The illicit consecration of four bishops by traditionalist Archbishop Marcel Lefebvre grieves the entire Roman Catholic community, the Most Rev. William K. Weigand, bishop of the Salt Lake diocese, said at a press conference this week.
Lefebvre, who has rebelled against the church's Second Vatican Council reforms of 1962-65, was excommunicated by Rome following the consecration ceremony held in Switzerland Thursday.A statement from the Vatican condemned the act as a schism, something unseen within the church for over 100 years.
Weigand said he was saddened by the choice Lefebvre made, accepting dismissal from the church instead of conforming to its doctrine.
"The archbishop sees the world from his own perspective," said diocese spokeswoman Sister Margaret Spechschulte. "The church doesn't try to silence its critics or say it isn't open to criticism, but this is canon law."

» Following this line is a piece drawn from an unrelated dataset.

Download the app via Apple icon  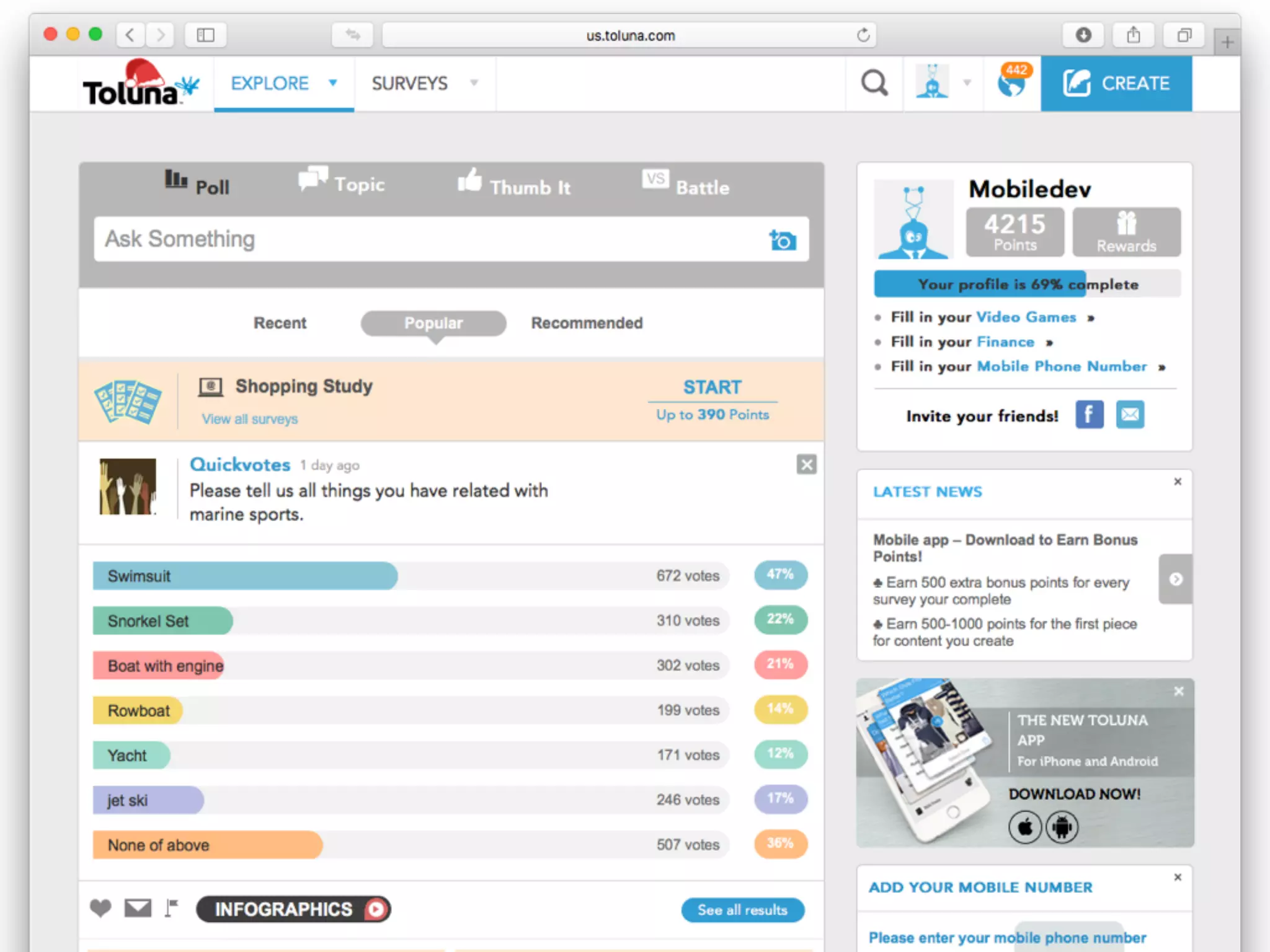pyautogui.click(x=1025, y=827)
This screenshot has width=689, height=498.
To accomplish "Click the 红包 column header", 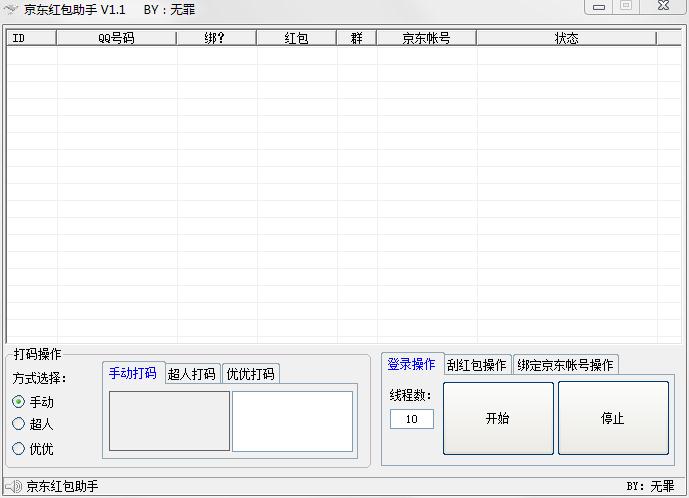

The 82-year-old Lefevbre has spoken out in opposition of the modern Mass, celebrated in the local language, in favor of the 16th century Tridentine Latin rite. He also has rejected the church's formal recognition of other religious faiths.

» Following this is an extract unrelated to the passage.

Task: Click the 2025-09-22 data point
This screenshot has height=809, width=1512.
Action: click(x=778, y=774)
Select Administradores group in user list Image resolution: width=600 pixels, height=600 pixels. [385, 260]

The consecration of the bishops, along with the ordination of several priests, was an attempt by the aging archbishop to continue his traditionalist movement, he said in a homily prior to the ceremony.
Pope John Paul II sent Lefebvre a telegram Wednesday urging him to change his mind. Sister Margaret said the Vatican had attempted to avoid a break with the archbishop up until the final act of disobedience.
"This was the last straw," she said.